U.S. Senators Propose Hedge Fund Regulation

Monday, February 2, 2009 : Permalink

New York (HedgeCo.Net) – Two senators are pushing for greater regulation of hedge funds, introducing legislation that would call on the U.S. government to oversee them.

Michigan Senator Carl Levin, a Democrat, and Iowa Senator Charles Grassley, a Republican, passed the legislation on Thursday, amidst a much broader attempt by President Barack Obama to vamp up the entire regulatory system.  It also comes at a time when the administration is still in talks over how to distribute the remaining $350 billion in the Troubled Asset Relief Program.

“We need to regulate firms that are big enough to destabilize our economy if they fail," said Levin.  "It’s time to subject financial heavyweights like hedge funds to federal regulation and oversight to protect our investors, markets and financial system."

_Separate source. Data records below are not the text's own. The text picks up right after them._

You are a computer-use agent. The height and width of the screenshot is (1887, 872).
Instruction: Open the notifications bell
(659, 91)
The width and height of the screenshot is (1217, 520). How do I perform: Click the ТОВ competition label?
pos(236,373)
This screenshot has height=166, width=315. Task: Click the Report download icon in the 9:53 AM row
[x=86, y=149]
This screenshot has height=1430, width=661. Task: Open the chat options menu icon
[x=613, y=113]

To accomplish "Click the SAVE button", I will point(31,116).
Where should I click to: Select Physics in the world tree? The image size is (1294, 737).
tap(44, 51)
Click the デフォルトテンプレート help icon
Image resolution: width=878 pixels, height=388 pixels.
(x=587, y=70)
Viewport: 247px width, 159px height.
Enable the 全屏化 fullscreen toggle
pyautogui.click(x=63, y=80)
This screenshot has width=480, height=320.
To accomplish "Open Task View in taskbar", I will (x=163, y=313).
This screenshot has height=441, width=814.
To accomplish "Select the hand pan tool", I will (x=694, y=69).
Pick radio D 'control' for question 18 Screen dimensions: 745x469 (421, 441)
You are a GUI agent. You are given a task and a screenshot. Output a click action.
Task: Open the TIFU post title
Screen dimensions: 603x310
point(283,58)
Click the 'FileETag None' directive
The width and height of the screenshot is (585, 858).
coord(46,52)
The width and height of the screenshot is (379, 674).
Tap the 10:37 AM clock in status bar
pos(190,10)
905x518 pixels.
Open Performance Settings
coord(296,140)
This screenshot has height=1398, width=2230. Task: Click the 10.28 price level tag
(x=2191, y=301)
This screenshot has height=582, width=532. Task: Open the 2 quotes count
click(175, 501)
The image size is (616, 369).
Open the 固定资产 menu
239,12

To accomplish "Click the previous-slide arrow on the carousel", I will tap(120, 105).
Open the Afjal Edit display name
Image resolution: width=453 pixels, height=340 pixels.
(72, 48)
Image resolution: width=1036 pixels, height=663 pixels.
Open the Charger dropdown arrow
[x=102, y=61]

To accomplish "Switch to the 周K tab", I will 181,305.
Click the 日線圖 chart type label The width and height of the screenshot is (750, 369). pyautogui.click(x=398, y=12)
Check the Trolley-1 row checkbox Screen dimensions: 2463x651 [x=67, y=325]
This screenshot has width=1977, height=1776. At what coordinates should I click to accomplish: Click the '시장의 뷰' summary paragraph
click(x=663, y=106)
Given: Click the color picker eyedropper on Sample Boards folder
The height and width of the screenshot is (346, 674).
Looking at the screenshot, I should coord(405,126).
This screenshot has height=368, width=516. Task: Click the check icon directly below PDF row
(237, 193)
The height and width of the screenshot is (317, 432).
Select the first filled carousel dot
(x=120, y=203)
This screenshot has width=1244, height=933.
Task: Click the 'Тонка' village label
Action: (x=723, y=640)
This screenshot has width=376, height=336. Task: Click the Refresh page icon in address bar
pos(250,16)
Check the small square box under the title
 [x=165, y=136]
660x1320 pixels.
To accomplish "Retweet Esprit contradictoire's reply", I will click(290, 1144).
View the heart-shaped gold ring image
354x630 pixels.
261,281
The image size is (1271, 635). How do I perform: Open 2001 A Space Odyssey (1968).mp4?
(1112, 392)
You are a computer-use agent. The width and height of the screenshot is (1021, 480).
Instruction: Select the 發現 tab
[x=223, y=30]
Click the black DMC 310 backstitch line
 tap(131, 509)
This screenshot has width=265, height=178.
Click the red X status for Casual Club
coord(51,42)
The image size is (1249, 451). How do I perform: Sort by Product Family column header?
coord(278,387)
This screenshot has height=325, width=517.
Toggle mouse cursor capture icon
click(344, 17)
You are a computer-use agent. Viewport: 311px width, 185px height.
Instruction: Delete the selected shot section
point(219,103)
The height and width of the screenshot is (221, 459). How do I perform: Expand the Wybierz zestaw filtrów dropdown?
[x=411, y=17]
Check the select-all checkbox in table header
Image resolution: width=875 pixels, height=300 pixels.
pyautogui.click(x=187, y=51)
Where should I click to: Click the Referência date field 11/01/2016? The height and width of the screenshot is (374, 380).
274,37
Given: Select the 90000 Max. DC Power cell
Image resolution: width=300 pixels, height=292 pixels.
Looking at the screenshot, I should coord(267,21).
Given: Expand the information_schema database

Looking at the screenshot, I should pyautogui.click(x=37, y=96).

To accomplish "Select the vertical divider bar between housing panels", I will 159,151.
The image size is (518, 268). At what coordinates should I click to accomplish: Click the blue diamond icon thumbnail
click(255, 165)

The overhaul of the regulatory system is intended to restore faith in an economy that has been  shaken by fear.  In addition to tighter regulation of hedge funds, the broader plan will include greater oversight of mortgage lenders and credit rating agencies.

Regulation of hedge funds has long been a debate in the financial world.  While some push for greater transparency, hedge funds have taken the defensive, saying that they provide plenty of transparency to their clients, with performance reports and other data usually available via a secure website.  However, the collapse of many major hedge funds along with the handful of fraud cases has forced the government to try again.

The closest that hedge funds have come to regulation was when they were required to register as investment advisors with the U.S. Securities and Exchange Commission.  That requirement was overturned in 2006.

Julie Scuderi
Senior Editor for HedgeCo.Net
Email: julie@hedgeco.net

HedgeCo.Net is a premier hedge fund database and community for qualified and accredited investors only. Membership on www.hedgeco.net is FREE and EASY. We also offer FREE LISTINGS for Hedge Funds!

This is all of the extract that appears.